El yate se detuvo a unos metros de la playa escondida. Se meció, cansado, y dejó
escapar su aliento de gasolina, manchando el mar de cristales verdes y fondo blanco.
Xavier tomó los esquíes y los arrojó al agua; después se zambulló, emergió
sonriendo y los calzó.
—¡Tírame la cuerda!
La muchacha buscó la agarradera y la arrojó al joven. El yate volvió a arrancar y
Xavier se levantó del agua, siguiendo la estela de la nave con un brazo de saludo en alto
mientras Lilia lo contemplaba y él bebía el gin-and-tonic: esa franja de mar que
separaba a los jóvenes los acercaba de una manera misteriosa; los unía más que una
cópula apretada y los fijaba en una cercanía inmóvil, como si el yate no surcara el
Pacífico, como si Xavier fuese una estatua esculpida para siempre, arrastrada por la
nave, como si Lilia se hubiese detenido sobre una, cualquiera, de las olas que en
apariencia carecían de sustancia propia, se levantaban, se estrellaban, morían, volvían a
integrarse —otras las mismas— siempre en movimiento y siempre idénticas, fuera del
tiempo, espejo de sí mismas, de las olas del origen, del milenio perdido y del milenio
por venir. Hundió el cuerpo en ese sillón bajo y cómodo. ¿Qué iba a elegir ahora?

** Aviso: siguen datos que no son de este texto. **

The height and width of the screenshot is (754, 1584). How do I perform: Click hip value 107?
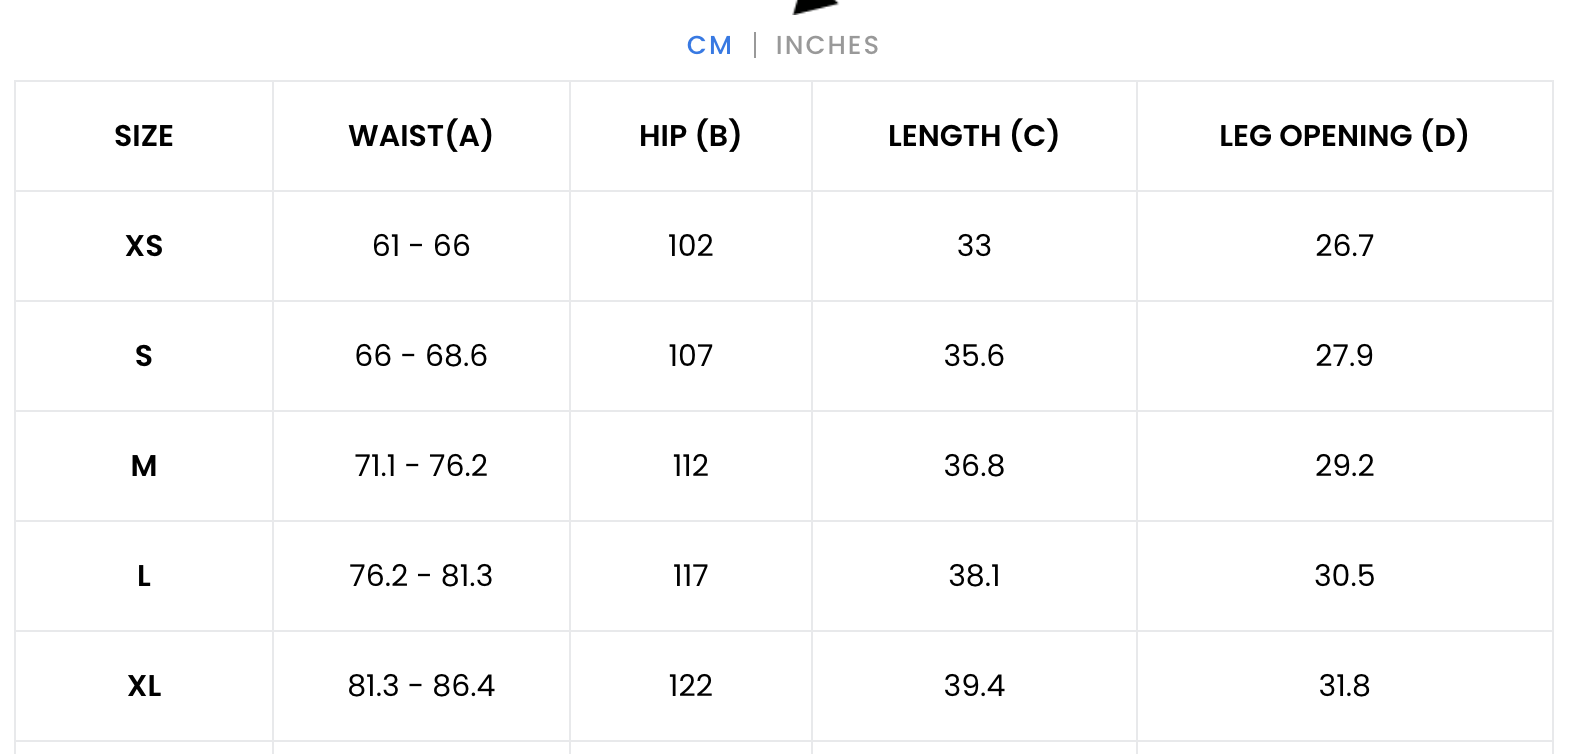[690, 356]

¿Cómo escaparía a ese azar colmado de necesidades que huían del dominio de su
voluntad?
Xavier soltó la agarradera y cayó al mar frente a la playa. Lilia se zambulló sin
mirarlo, sin mirarlo a él. Pero la explicación llegaría. ¿Cuál? ¿Lilia le explicaría a él?
¿Xavier le pediría una explicación a Lilia? ¿Lilia le daría una explicación a Xavier?

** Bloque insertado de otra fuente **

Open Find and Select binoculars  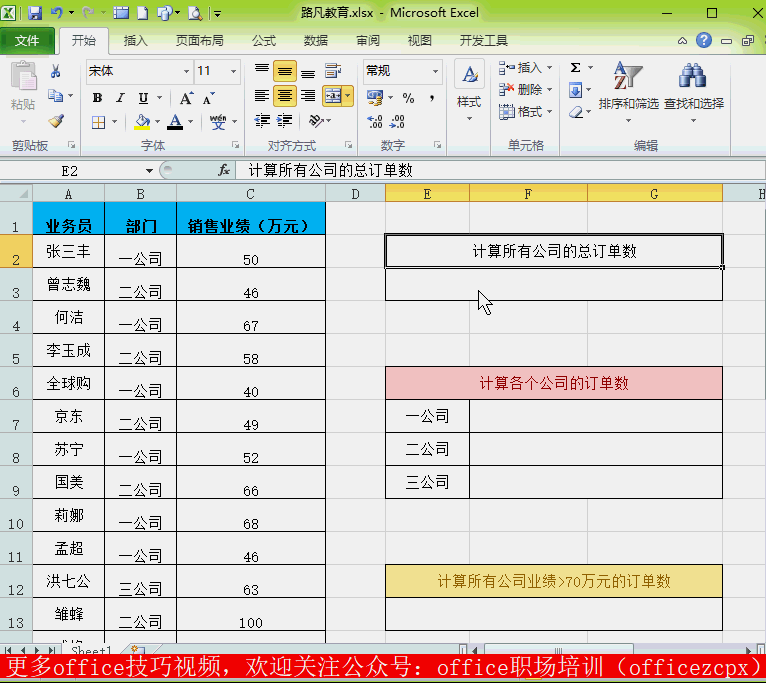click(x=693, y=86)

Cuando la cabeza de Lilia, iluminada en mil vetas extrañas por el sol y el mar, apareció
en el agua junto a la del joven, supo que nadie, salvo él, osaría pedir una explicación;
que allá abajo, en el mar tranquilo de esta rada transparente, nadie buscaría las razones o
detendría el encuentro fatal, nadie corrompería lo que era, lo que debía ser. ¿Qué cosa se
levantaba entre los jóvenes? ¿Este cuerpo hundido en la silla, vestido con camisa de
polo, pantalón de franela y gorra de visera? ¿Esta mirada impotente? Allá abajo, los
cuerpos nadaban en silencio y la borda le impedía ver lo que sucedía. Xavier chifló. El
yate arrancó y Lilia apareció, por un instante, sobre la superficie del mar. Cayó; el yate
se detuvo. Las risas redondas, abiertas, llegaron hasta su oído. Nunca la había
escuchado reír así. Como si acabara de nacer, como si no hubiera atrás, siempre atrás,
lápidas de historia e historias, sacos de vergüenza, hechos cometidos por ella, por él.
Por todos. Ésa era la palabra intolerable. Cometidos por todos. La mueca agria no
pudo contener esa palabra que le desbordaba. Que rompía todos los resortes del poder y
la culpa, del dominio singular de otros, de alguien, de una muchacha en su poder,
comprada por él, para hacerlos ingresar a un mundo ancho de actos comunes, destinos
similares, experiencias sin etiquetas de posesión. ¿Entonces esa mujer no había sido
marcada para siempre? ¿No sería, para siempre, una mujer poseida ocasionalmente por
él? ¿No sería ésa su definición y su fatalidad: ser lo que fue porque en un momento
dado fue suya? ¿Podía Lilia amar como si él nunca hubiese existido?
Se incorporó, caminó hacia la popa y gritó:
—Se hace tarde. Hay que regresar al club para comer a tiempo.